##### Excerpted records
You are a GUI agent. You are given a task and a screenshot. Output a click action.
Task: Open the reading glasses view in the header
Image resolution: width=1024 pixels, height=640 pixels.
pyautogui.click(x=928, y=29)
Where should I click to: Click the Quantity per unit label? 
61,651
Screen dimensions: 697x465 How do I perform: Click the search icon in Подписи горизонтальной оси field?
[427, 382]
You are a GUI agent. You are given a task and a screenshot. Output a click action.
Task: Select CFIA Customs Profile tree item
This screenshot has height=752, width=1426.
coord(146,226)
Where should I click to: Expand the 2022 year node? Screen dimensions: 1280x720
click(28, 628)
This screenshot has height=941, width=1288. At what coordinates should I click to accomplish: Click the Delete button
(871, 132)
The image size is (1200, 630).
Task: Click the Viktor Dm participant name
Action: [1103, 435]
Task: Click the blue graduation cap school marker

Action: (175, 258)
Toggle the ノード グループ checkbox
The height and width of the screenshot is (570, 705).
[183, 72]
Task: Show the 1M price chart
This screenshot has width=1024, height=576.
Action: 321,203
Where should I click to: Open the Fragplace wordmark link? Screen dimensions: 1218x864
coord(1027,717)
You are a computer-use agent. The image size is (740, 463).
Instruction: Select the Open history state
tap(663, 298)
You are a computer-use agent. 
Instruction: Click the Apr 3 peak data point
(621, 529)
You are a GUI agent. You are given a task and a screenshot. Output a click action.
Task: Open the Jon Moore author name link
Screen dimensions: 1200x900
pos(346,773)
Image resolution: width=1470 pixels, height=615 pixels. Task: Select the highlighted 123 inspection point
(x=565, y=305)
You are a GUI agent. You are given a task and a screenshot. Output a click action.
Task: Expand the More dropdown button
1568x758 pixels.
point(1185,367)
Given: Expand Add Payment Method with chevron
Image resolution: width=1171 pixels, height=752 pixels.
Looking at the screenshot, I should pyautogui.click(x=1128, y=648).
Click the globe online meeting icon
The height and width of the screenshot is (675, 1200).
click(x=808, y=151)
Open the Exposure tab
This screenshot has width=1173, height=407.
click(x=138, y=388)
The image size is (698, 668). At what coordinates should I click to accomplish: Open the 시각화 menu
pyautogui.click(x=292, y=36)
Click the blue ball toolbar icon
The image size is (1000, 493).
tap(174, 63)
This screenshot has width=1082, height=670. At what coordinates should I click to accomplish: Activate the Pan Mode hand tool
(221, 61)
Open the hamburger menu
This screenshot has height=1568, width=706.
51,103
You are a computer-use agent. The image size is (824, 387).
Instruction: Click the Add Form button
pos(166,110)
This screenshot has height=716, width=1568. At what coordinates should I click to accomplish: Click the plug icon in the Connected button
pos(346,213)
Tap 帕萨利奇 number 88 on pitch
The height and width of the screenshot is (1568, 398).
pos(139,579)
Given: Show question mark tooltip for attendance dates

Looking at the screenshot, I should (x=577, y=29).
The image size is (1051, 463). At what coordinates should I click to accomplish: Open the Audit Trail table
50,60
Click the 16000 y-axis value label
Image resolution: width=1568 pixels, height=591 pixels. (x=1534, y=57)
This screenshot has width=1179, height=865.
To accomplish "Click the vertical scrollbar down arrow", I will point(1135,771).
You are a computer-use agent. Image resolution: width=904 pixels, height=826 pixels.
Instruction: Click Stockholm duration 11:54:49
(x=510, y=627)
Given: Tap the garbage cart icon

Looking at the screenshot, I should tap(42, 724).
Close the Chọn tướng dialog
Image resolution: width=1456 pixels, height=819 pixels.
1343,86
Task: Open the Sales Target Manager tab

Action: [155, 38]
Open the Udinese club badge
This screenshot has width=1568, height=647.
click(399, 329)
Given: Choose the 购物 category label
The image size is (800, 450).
##########
◆ **Work task**: Keeping every line exactly as it is, copy all the records.

◆ **Solution to this exercise**:
You are a GUI agent. You are given a task and a screenshot. Output a click action.
Task: Open the reading glasses view in the header
Image resolution: width=1024 pixels, height=640 pixels.
pyautogui.click(x=928, y=29)
Where should I click to: Click the Quantity per unit label? 
61,651
Screen dimensions: 697x465 How do I perform: Click the search icon in Подписи горизонтальной оси field?
[427, 382]
You are a GUI agent. You are given a task and a screenshot. Output a click action.
Task: Select CFIA Customs Profile tree item
This screenshot has height=752, width=1426.
coord(146,226)
Where should I click to: Expand the 2022 year node? Screen dimensions: 1280x720
click(28, 628)
This screenshot has height=941, width=1288. At what coordinates should I click to accomplish: Click the Delete button
(871, 132)
The image size is (1200, 630).
Task: Click the Viktor Dm participant name
Action: [1103, 435]
Task: Click the blue graduation cap school marker

Action: (175, 258)
Toggle the ノード グループ checkbox
The height and width of the screenshot is (570, 705).
[183, 72]
Task: Show the 1M price chart
This screenshot has width=1024, height=576.
Action: 321,203
Where should I click to: Open the Fragplace wordmark link? Screen dimensions: 1218x864
coord(1027,717)
You are a computer-use agent. The image size is (740, 463).
Instruction: Select the Open history state
tap(663, 298)
You are a computer-use agent. 
Instruction: Click the Apr 3 peak data point
(621, 529)
You are a GUI agent. You are given a task and a screenshot. Output a click action.
Task: Open the Jon Moore author name link
Screen dimensions: 1200x900
pos(346,773)
Image resolution: width=1470 pixels, height=615 pixels. Task: Select the highlighted 123 inspection point
(x=565, y=305)
You are a GUI agent. You are given a task and a screenshot. Output a click action.
Task: Expand the More dropdown button
1568x758 pixels.
point(1185,367)
Given: Expand Add Payment Method with chevron
Image resolution: width=1171 pixels, height=752 pixels.
Looking at the screenshot, I should pyautogui.click(x=1128, y=648).
Click the globe online meeting icon
The height and width of the screenshot is (675, 1200).
click(x=808, y=151)
Open the Exposure tab
This screenshot has width=1173, height=407.
click(x=138, y=388)
The image size is (698, 668). At what coordinates should I click to accomplish: Open the 시각화 menu
pyautogui.click(x=292, y=36)
Click the blue ball toolbar icon
The image size is (1000, 493).
tap(174, 63)
This screenshot has width=1082, height=670. At what coordinates should I click to accomplish: Activate the Pan Mode hand tool
(221, 61)
Open the hamburger menu
This screenshot has height=1568, width=706.
51,103
You are a computer-use agent. The image size is (824, 387).
Instruction: Click the Add Form button
pos(166,110)
This screenshot has height=716, width=1568. At what coordinates should I click to accomplish: Click the plug icon in the Connected button
pos(346,213)
Tap 帕萨利奇 number 88 on pitch
The height and width of the screenshot is (1568, 398).
pos(139,579)
Given: Show question mark tooltip for attendance dates

Looking at the screenshot, I should (x=577, y=29).
The image size is (1051, 463). At what coordinates should I click to accomplish: Open the Audit Trail table
50,60
Click the 16000 y-axis value label
Image resolution: width=1568 pixels, height=591 pixels. (x=1534, y=57)
This screenshot has width=1179, height=865.
To accomplish "Click the vertical scrollbar down arrow", I will point(1135,771).
You are a computer-use agent. Image resolution: width=904 pixels, height=826 pixels.
Instruction: Click Stockholm duration 11:54:49
(x=510, y=627)
Given: Tap the garbage cart icon

Looking at the screenshot, I should tap(42, 724).
Close the Chọn tướng dialog
Image resolution: width=1456 pixels, height=819 pixels.
1343,86
Task: Open the Sales Target Manager tab

Action: [155, 38]
Open the Udinese club badge
This screenshot has width=1568, height=647.
click(399, 329)
Given: Choose the 购物 category label
The image size is (800, 450).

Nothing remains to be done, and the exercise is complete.